La consecuencia está a la vista: sociedades conformistas, infantilizadas, incapaces de exigir otra cosa que no sea más subsidios, más rentas mínimas, más cheques electorales. Multitudes resignadas convencidas de que empobrecerse es la forma más elevada de sostenibilidad y que la servidumbre en la que habitan es libertad. Gente que baila y canta cuando su tren se detiene.

Mientras tanto, la deuda se dispara, las pensiones son insostenibles y los servicios públicos se deterioran a pasos agigantados. Pero el debate público sigue atrapado en pequeñeces, como si el problema no fuera un sistema entero diseñado para consumir lo que no genera y gastar lo que no tiene. La verdad es que sin un sector privado potente no habrá riqueza que redistribuir. Y sin libertad económica no habrá bienestar que sostener.

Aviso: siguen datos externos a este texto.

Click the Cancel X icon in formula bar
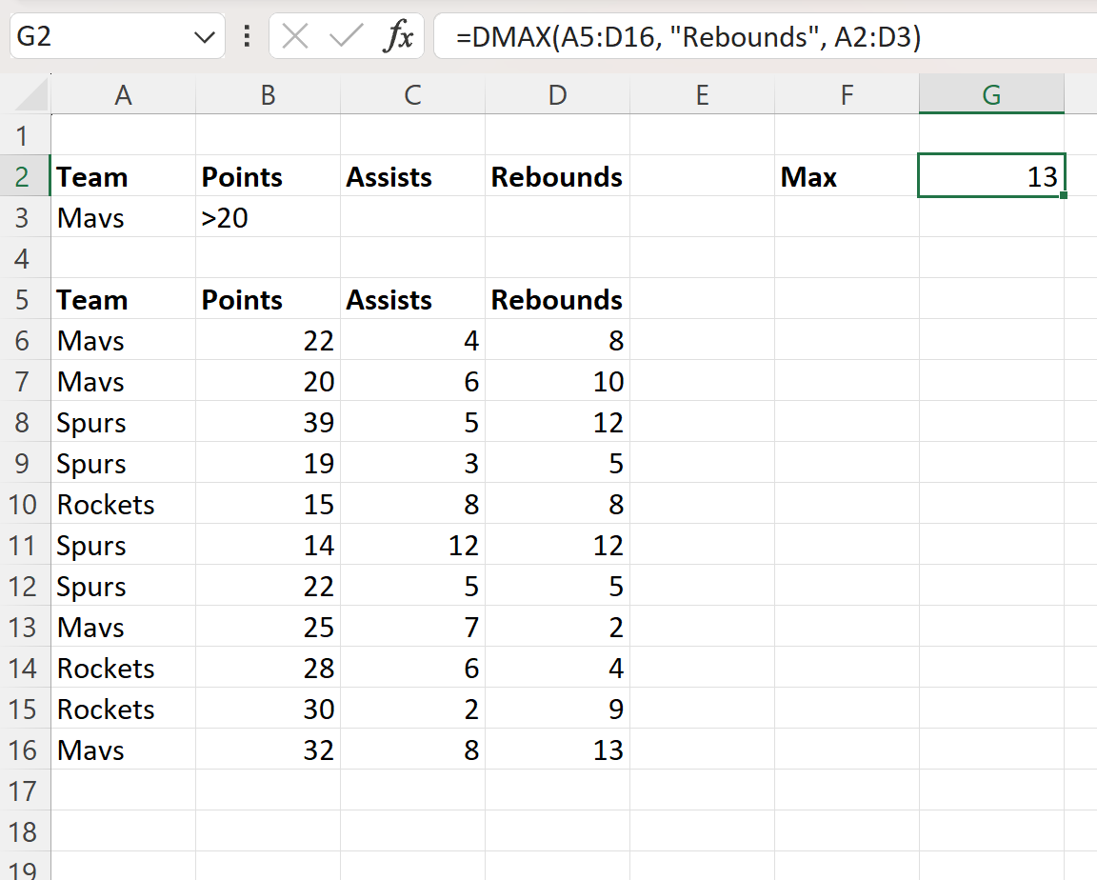 (x=295, y=37)

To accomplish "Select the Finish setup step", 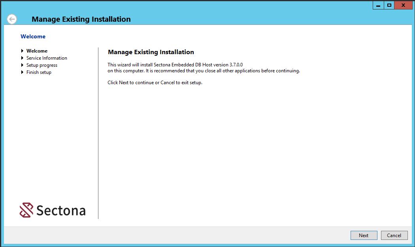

El Estado del Bienestar no se hunde porque falten recursos, sino porque sobra complacencia. Se hunde porque los europeos hemos decidido ser espectadores de nuestro propio colapso. Y porque preferimos la anestesia de una paga a la incertidumbre de la libertad y la carga de la responsabilidad. 

El colapso del Bienestar no es un futuro hipotético. Es nuestro presente. Y no lo frena ni Draghi con su diagnóstico ni Merz con sus advertencias. Lo frenaría una ciudadanía dispuesta a asumir la responsabilidad de su destino. Pero eso exigiría coraje. Y el coraje, como el dinero, se ha evaporado en Europa.